┌──

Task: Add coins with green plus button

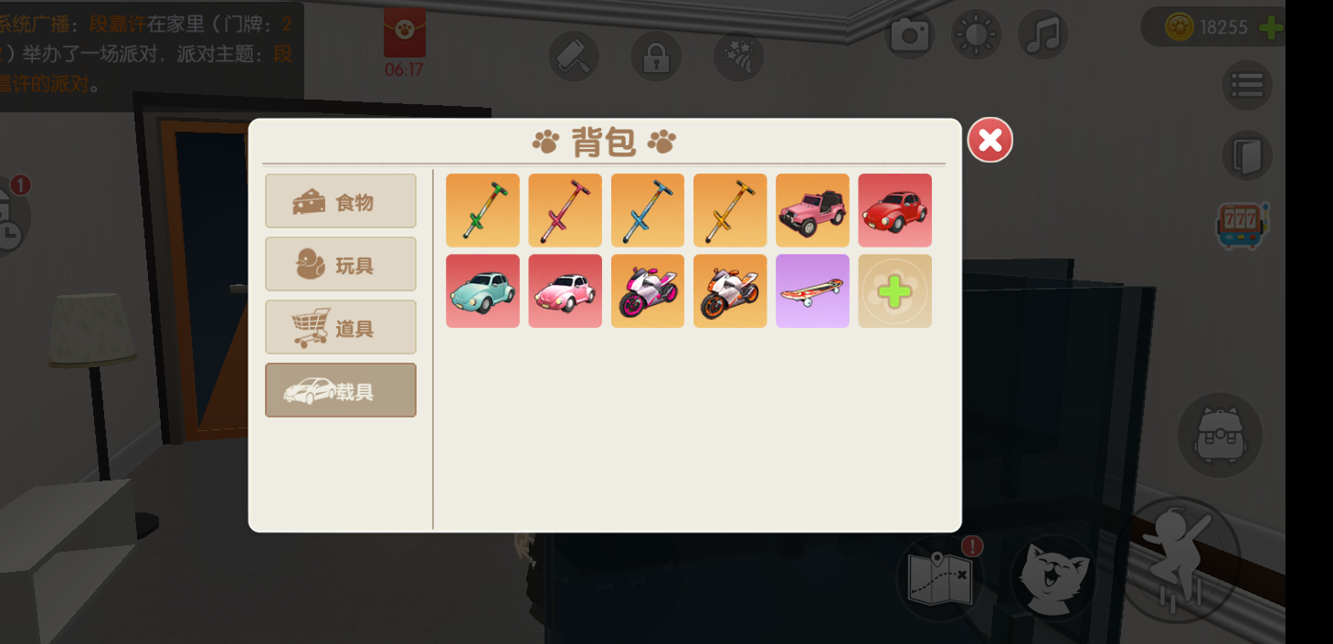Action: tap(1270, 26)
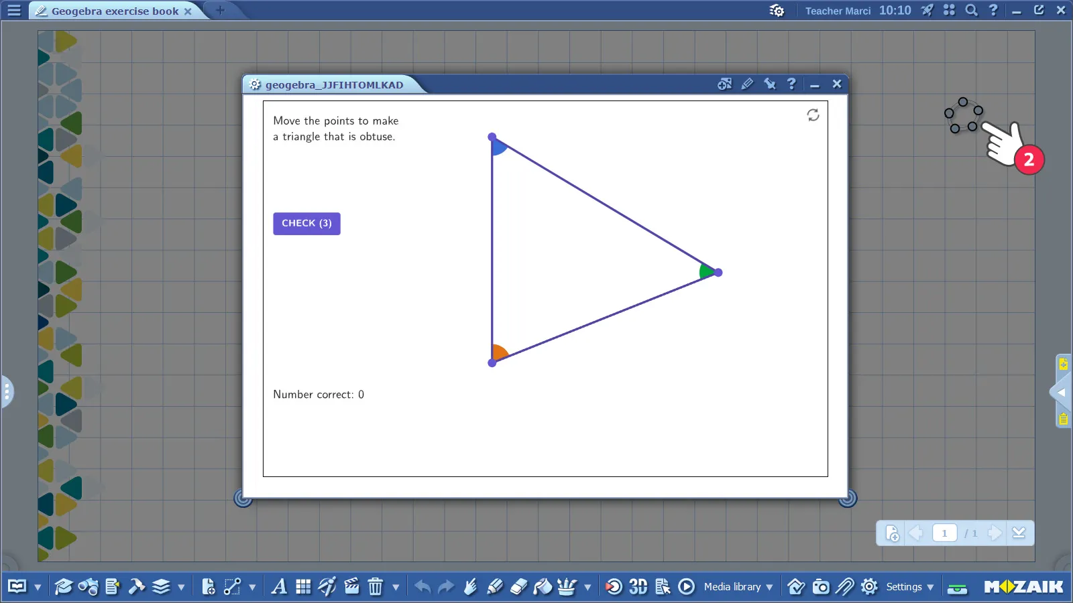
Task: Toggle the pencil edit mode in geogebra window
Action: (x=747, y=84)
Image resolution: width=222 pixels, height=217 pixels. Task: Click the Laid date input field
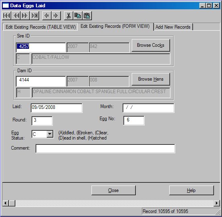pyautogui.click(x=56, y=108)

└──

What is being asked — In the records above, find the line containing "Image resolution: width=222", then write out exactly that line and every later one through the last, omitting pictures.

Task response —
Image resolution: width=222 pixels, height=217 pixels. Task: Click the Laid date input field
pyautogui.click(x=56, y=108)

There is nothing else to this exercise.